*Data extract*
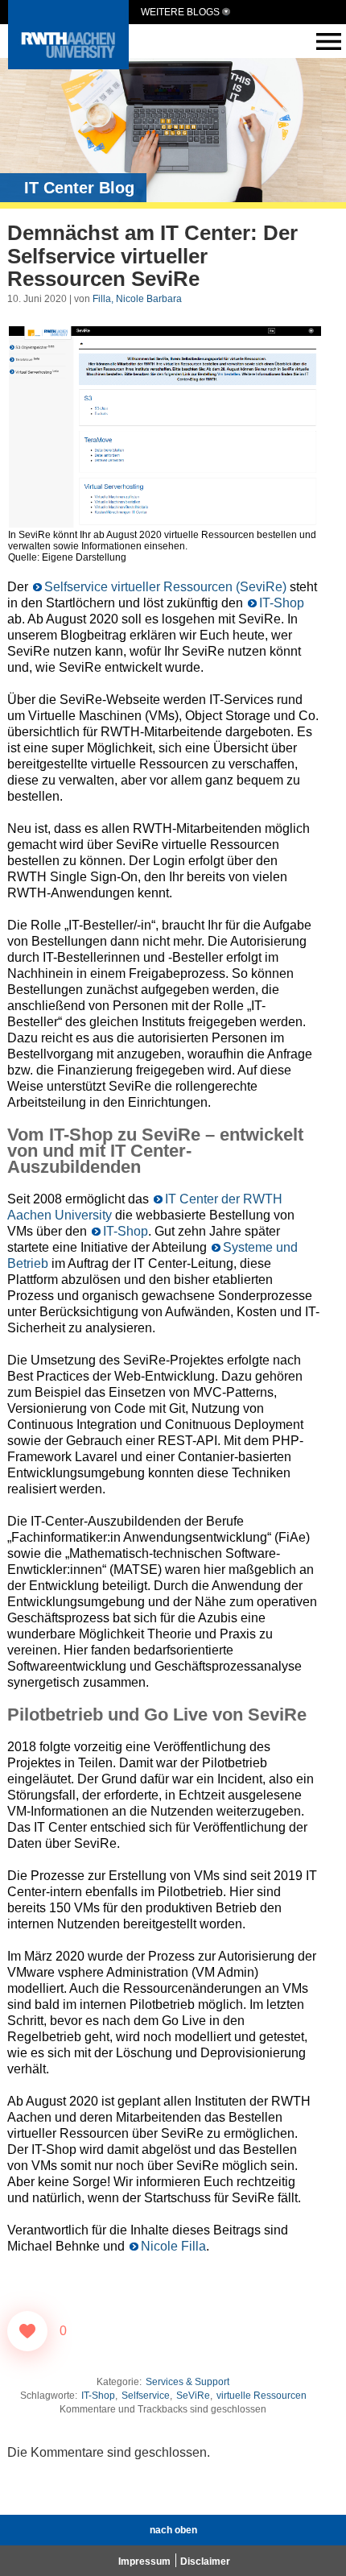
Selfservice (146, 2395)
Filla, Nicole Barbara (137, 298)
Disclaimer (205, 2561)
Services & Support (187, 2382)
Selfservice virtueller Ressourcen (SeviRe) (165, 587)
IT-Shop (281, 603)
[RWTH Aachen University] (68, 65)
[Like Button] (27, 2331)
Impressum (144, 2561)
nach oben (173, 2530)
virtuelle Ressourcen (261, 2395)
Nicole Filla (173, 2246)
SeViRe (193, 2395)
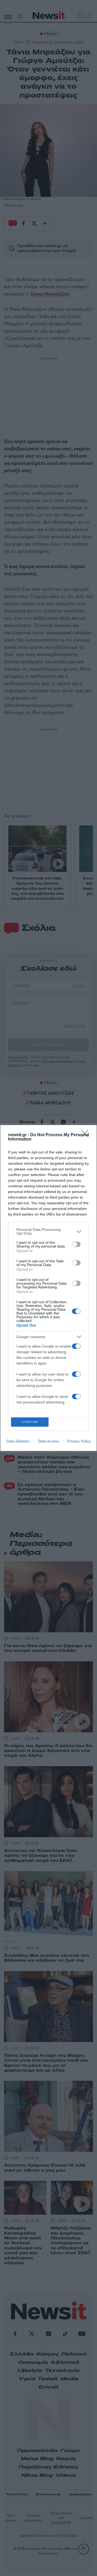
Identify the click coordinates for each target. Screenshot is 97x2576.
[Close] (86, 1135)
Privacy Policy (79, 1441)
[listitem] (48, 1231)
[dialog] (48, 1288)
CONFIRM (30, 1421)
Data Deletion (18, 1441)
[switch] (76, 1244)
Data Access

*What is being asked*
Keeping both end lines, retype exactly the lines from the first line of the material through the line that contains "virtuelle Ressourcen (261, 2395)", but not the pictures.

*Task response*
Selfservice (146, 2395)
Filla, Nicole Barbara (137, 298)
Disclaimer (205, 2561)
Services & Support (187, 2382)
Selfservice virtueller Ressourcen (SeviRe) (165, 587)
IT-Shop (281, 603)
[RWTH Aachen University] (68, 65)
[Like Button] (27, 2331)
Impressum (144, 2561)
nach oben (173, 2530)
virtuelle Ressourcen (261, 2395)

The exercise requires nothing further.